──────── DATASET CONTENT ────────

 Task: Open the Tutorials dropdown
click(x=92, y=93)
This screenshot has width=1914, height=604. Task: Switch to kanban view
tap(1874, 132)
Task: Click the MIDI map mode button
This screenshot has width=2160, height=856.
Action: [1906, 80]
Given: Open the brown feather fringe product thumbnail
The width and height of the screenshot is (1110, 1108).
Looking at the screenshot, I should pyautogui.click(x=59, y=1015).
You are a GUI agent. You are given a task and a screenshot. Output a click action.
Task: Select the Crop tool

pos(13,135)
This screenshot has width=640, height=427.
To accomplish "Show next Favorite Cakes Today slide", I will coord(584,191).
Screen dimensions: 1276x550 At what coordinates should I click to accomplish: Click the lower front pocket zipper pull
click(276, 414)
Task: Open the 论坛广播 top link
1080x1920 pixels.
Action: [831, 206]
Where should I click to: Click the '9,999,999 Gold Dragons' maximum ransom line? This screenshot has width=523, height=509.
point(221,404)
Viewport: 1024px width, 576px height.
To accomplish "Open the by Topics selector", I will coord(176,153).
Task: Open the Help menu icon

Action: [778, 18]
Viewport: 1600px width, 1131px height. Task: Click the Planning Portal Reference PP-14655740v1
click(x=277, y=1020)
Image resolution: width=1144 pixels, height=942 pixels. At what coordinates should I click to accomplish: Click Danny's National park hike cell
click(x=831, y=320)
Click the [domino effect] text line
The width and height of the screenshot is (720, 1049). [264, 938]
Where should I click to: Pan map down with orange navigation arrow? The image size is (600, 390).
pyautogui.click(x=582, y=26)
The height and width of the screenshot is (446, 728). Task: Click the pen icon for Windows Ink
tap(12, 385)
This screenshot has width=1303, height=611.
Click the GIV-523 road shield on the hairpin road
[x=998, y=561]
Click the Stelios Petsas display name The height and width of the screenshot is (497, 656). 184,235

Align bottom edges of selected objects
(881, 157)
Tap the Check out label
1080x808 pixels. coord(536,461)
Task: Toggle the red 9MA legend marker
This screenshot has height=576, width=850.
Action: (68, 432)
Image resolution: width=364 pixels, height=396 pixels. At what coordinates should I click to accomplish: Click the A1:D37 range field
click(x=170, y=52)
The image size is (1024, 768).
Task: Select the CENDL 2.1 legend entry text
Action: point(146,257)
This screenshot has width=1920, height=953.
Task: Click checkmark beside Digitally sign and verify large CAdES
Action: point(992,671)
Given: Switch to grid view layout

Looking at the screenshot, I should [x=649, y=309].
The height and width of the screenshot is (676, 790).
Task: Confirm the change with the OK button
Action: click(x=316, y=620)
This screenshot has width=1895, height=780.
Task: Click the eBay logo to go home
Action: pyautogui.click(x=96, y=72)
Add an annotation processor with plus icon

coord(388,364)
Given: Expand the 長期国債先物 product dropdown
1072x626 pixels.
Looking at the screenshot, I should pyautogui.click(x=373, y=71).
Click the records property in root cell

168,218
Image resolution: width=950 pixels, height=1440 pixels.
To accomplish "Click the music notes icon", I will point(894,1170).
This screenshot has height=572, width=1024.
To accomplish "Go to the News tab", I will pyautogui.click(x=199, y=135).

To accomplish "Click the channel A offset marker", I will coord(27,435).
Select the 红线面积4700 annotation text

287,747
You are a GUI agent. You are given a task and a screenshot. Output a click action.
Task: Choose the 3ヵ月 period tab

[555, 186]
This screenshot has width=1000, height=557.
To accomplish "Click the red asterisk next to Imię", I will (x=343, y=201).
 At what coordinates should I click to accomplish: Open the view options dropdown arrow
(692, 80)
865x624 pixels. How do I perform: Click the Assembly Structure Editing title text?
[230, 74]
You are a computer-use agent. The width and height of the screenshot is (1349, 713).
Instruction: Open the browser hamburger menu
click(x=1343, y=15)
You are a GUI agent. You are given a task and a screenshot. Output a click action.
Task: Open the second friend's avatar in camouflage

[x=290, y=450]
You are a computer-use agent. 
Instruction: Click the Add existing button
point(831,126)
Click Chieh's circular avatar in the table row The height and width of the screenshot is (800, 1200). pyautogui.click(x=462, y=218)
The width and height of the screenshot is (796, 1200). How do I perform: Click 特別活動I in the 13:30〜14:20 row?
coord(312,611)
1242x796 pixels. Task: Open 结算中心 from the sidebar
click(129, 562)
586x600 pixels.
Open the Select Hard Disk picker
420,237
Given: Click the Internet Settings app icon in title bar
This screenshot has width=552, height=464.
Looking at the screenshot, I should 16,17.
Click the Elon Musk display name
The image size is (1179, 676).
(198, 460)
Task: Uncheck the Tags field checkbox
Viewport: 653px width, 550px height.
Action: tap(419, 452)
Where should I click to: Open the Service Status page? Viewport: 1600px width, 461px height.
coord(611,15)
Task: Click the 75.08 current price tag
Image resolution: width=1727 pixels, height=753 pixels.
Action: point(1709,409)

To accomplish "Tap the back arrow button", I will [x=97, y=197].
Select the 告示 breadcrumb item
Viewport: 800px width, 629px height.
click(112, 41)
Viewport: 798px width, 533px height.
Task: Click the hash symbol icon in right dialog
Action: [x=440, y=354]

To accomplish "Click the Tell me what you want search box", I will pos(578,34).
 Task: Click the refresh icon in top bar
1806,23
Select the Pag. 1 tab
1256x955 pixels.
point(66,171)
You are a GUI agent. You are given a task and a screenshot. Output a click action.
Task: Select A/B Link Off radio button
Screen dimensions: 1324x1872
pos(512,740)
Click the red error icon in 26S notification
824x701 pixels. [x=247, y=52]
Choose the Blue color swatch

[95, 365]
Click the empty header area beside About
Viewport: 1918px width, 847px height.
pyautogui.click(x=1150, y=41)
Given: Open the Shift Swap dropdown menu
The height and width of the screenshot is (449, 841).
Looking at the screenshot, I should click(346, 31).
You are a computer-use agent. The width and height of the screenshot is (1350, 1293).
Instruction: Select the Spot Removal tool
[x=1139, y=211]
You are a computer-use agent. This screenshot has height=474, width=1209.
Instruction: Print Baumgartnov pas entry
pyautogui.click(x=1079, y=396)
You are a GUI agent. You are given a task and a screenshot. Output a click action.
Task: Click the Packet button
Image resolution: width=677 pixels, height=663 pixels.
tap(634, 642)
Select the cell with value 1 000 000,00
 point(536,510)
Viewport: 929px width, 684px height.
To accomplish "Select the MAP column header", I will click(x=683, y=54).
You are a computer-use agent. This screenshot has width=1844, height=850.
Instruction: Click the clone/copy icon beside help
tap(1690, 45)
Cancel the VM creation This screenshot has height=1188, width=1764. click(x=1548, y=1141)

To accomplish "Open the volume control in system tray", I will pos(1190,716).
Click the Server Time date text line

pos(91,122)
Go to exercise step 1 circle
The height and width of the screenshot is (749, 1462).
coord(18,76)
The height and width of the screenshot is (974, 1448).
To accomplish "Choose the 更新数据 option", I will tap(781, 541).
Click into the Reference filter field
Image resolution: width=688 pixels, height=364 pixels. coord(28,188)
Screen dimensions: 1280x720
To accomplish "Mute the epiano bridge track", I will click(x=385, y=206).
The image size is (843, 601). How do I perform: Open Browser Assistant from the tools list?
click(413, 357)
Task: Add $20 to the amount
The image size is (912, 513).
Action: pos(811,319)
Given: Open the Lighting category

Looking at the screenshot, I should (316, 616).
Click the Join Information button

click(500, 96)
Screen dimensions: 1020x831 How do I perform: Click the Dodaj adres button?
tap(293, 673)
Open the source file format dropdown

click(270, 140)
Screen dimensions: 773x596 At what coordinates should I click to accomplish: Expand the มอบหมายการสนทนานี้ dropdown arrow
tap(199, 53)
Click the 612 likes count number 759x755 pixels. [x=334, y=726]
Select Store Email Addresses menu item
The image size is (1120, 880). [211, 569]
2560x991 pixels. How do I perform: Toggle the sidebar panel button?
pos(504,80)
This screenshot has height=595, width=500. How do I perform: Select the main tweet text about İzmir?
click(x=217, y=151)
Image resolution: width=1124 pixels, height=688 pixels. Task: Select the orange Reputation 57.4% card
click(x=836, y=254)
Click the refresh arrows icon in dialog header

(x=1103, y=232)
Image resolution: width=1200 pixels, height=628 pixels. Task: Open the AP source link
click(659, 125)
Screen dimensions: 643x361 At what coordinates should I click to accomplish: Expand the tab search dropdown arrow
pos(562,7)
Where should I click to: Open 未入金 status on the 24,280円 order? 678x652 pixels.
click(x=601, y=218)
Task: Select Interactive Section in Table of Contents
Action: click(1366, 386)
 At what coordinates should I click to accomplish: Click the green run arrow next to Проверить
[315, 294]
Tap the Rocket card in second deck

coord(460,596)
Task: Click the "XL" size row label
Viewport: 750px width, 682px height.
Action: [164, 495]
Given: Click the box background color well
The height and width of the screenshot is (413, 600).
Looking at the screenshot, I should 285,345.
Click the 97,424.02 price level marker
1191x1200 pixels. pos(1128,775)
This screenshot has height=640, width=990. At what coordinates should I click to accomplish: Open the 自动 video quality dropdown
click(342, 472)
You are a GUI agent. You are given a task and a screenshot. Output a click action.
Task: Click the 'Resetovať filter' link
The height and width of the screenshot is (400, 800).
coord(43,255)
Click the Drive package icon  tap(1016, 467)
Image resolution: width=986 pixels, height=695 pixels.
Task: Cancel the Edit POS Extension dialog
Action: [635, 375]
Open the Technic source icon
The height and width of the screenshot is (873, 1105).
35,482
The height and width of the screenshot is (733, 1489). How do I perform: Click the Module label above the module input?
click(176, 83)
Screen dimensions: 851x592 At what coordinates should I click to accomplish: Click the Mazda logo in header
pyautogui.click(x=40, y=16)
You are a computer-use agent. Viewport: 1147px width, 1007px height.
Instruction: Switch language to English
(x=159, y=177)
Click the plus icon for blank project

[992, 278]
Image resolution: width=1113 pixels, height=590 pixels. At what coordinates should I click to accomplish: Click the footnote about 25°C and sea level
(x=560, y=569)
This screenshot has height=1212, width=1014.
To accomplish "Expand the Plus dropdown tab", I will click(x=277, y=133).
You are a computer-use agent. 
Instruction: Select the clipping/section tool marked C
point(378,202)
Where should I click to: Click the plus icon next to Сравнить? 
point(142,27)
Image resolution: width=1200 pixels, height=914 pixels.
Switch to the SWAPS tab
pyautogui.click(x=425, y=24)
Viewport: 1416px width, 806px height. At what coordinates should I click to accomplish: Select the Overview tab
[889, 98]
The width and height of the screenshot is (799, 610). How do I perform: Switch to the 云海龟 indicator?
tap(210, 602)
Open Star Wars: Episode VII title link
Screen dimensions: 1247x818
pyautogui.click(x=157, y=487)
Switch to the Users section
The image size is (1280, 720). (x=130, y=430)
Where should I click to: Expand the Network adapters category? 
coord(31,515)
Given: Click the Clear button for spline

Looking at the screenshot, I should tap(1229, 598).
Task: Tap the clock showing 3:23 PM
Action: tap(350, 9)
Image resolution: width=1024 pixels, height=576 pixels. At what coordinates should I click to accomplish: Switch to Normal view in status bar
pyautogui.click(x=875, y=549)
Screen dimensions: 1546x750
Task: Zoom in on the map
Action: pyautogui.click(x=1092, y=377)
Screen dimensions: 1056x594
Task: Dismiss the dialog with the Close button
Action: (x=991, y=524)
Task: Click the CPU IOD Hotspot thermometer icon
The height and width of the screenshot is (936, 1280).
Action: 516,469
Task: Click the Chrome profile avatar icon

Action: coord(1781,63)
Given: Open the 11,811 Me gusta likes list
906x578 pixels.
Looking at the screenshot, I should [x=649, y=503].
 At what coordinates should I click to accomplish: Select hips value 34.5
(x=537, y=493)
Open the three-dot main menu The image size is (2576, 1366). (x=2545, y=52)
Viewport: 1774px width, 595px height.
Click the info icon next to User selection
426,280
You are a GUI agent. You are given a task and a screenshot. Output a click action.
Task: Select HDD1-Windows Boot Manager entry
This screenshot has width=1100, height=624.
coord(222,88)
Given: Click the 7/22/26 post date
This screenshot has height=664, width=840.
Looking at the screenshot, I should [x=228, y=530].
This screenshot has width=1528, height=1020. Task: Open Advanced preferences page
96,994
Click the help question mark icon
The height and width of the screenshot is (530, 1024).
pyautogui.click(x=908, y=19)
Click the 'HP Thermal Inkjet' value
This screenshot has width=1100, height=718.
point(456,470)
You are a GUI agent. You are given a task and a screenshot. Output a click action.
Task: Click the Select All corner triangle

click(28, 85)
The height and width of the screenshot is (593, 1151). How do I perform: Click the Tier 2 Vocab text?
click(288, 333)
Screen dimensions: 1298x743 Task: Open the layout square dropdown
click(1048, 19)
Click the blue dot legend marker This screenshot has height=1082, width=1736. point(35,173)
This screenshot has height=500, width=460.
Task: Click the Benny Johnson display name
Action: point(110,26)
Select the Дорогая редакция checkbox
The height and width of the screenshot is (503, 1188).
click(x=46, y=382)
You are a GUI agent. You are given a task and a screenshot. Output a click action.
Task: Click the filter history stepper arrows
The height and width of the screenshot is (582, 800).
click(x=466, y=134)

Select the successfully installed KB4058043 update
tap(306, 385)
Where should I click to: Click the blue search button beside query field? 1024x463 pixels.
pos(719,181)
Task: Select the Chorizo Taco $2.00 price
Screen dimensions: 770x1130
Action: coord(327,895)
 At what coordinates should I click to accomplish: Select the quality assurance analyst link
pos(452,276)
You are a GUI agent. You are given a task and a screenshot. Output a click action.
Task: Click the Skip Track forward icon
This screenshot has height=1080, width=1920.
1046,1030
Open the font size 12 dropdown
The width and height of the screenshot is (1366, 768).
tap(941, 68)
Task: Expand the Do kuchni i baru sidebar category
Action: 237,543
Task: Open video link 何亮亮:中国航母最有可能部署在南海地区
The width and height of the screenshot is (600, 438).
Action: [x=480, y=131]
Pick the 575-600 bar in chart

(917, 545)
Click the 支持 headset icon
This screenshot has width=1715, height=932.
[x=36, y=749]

────────

Return each line of the data above that includes the word "computer".

[EXPECTED ANSWER]
You are a computer-use agent. The width and height of the screenshot is (1349, 713).
You are a computer-use agent. 
You are a computer-use agent. The width and height of the screenshot is (1350, 1293).
You are a computer-use agent. This screenshot has height=474, width=1209.
You are a computer-use agent. This screenshot has width=1844, height=850.
You are a computer-use agent. Viewport: 1147px width, 1007px height.
You are a computer-use agent. 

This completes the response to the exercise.